Son frère est kinésithérapeute, il console et soigne, mais il « cache de solides échardes sous la peau, il ne faut pas trop les toucher, elles affleurent en transparence »[3], comme « l’écharde dans la chair »[4] dont parle Lacan. Elle, qui est « pleine de chaînes et de clous à l’intérieur »[5], est devenue réalisatrice de films documentaires sur les fonds marins. Après avoir essayé en vain de se faire aimer par son père, elle a fui la montagne : « C’était ça ou mourir étouffée, enterrée vivante sous tes emportements, cernée de montagnes »[6].

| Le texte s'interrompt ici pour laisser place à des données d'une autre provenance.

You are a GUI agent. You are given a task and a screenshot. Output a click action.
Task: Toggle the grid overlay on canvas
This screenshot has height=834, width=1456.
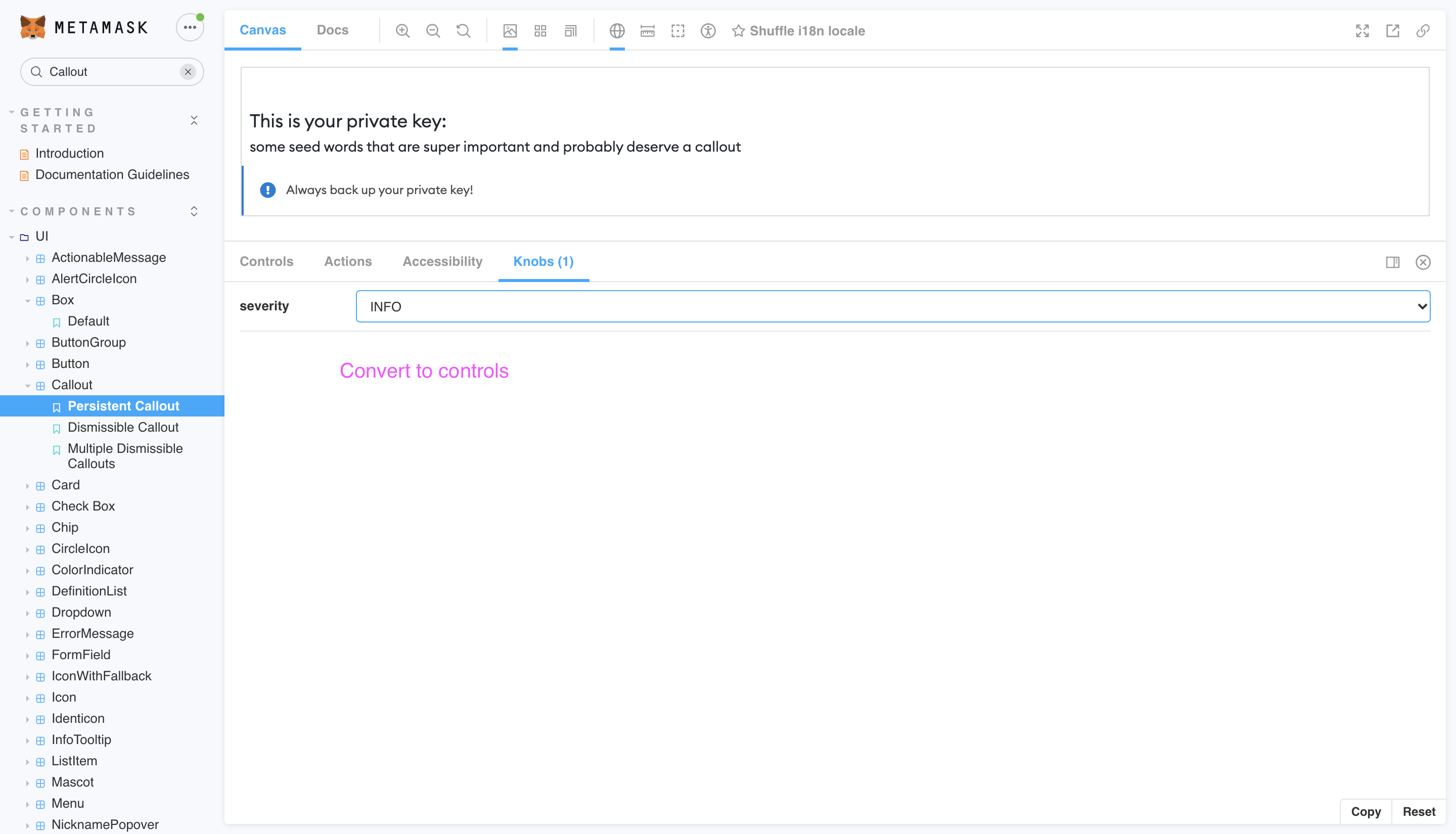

Un soir, le père, qui prend conscience du délitement de sa mémoire, parle enfin à ses enfants. Il leur raconte ce qui s’est passé dans sa jeunesse, là-bas, en Algérie. Il révèle l’horreur de la guerre qui l’a meurtri, la barbarie dont il a été témoin et qu’il n’a pas pu empêcher. « Je n’ai rien dénoncé, dit-il, je suis seulement rentré et je me suis tu. C’est un regret, une honte qui ne m’a jamais lâché. »[7] Et il est toujours, écrit-elle, immergé dans cette nuit, à laquelle s’ajoute cette autre nuit dans laquelle il est en train de rentrer.

Dans ce livre, la narratrice fait appel à son père : « Aurai-je traversé toute ta vie comme une ombre ? »[8] Les paroles ultimes, que ce vieil homme vulnérable, aux portes de l’oubli et de la mort, accorde à ses enfants, s’avèrent néanmoins être un don qui humanise le père et apporte à sa fille un certain apaisement, lui permettant de renouer avec son histoire.

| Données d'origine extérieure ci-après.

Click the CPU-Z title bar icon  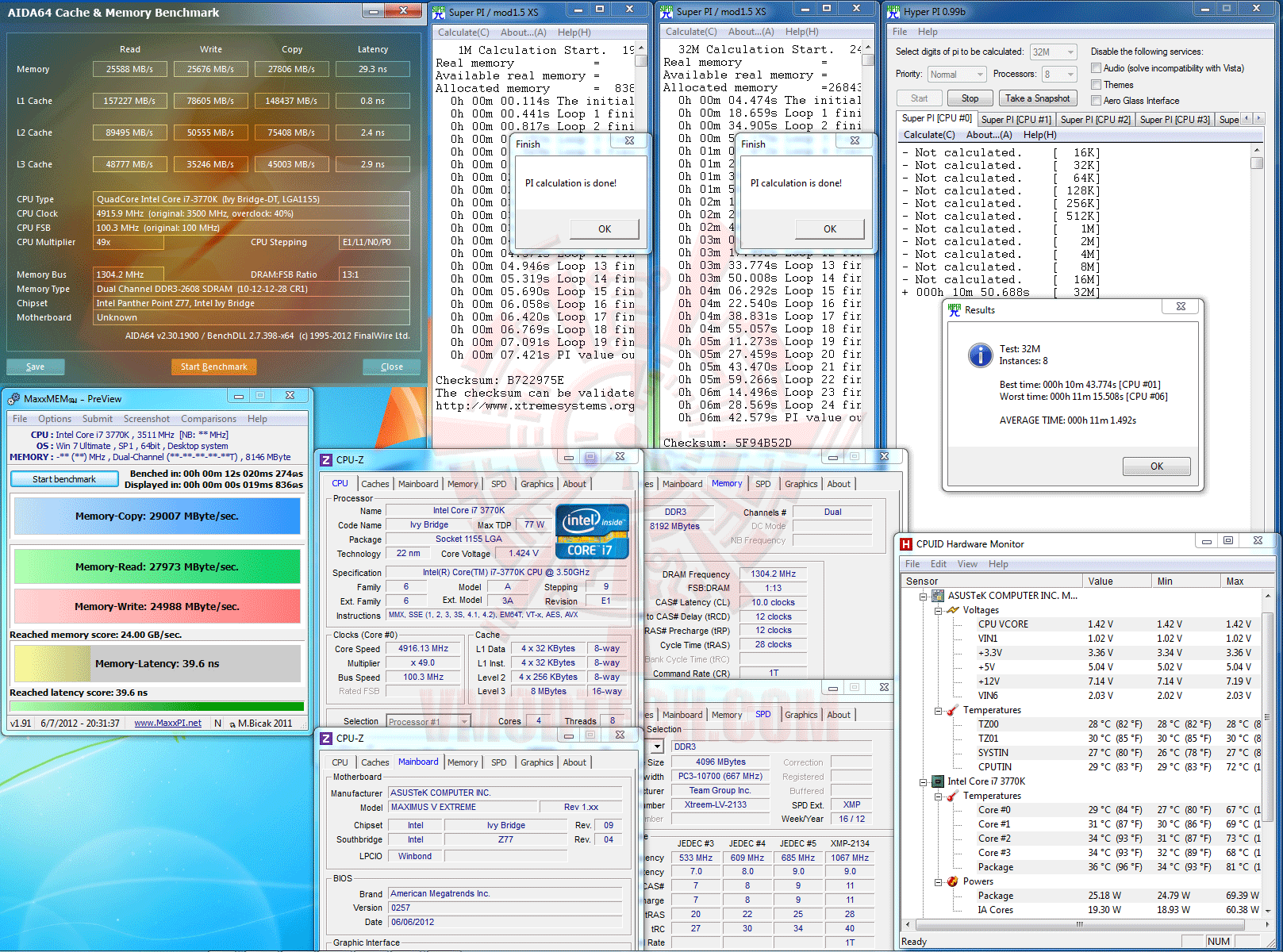click(x=326, y=459)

Avec une écriture délicate, sensible et poétique, Gaëlle Josse explore, dans ce texte à vif, les ravages du non-dit, du déni de l’inconscient et l’ambivalence des sentiments filiaux. Elle témoigne de la façon dont chacun des enfants a porté la charge douloureuse du traumatisme inassimilable, hérité du père. Elle tente de nommer, de cerner ce qu’il en est du réel contre lequel se cogne sa famille.

On peut choisir de confier sa douleur de vivre à un psychanalyste et contrer ainsi la malédiction – ce qui est mal dit – par un bien-dire, d’où se dégage une responsabilité subjective. Cet engagement permet au sujet de moins subir sa vie et d’accéder à un savoir inconscient, à une vérité singulière. Le transfert, c’est de l’amour qui s’adresse au savoir, comme le dit Lacan[9].

La psychanalyse ne vise pas la fuite, l’oubli et l’enfouissement de l’intime. La présence du psychanalyste, la façon dont il écoute, dont il reçoit la parole et l’interprète, donne à l’histoire de l’analysant une autre dimension. Une porte peut alors s’ouvrir, qui permet au sujet de trouver en lui-même une solution au réel insupportable qu’il a rencontré et d’obtenir ce plus de vie que nous appelons le désir.

[1] Josse G., La nuit des pères, Paris, Noir sur Blanc, coll. Notabilia, 2022, p. 11.
[2] Ibid., p. 12.
[3] Ibid., p. 19.
[4] Lacan J., « Jeunesse de Gide », Écrits, Paris, Seuil, 1966, p. 757. Cité par Jacques-Alain Miller lors de sa présentation de Lacan Redivivus à la librairie Mollat de Bordeaux, le 5 février 2022. Conversation reprise dans La Cause du désir, n°111, juin 2022, p. 61-84.
[5] Josse G., La nuit des pères, op. cit, p. 18.
[6] Ibid., p. 93.
[7] Ibid., p. 139.
[8] Ibid., p. 35.
[9] Cf. Lacan J., « Introduction à l’édition allemande des Écrits », Autres écrits, Paris, Seuil, 2001, p. 557-558.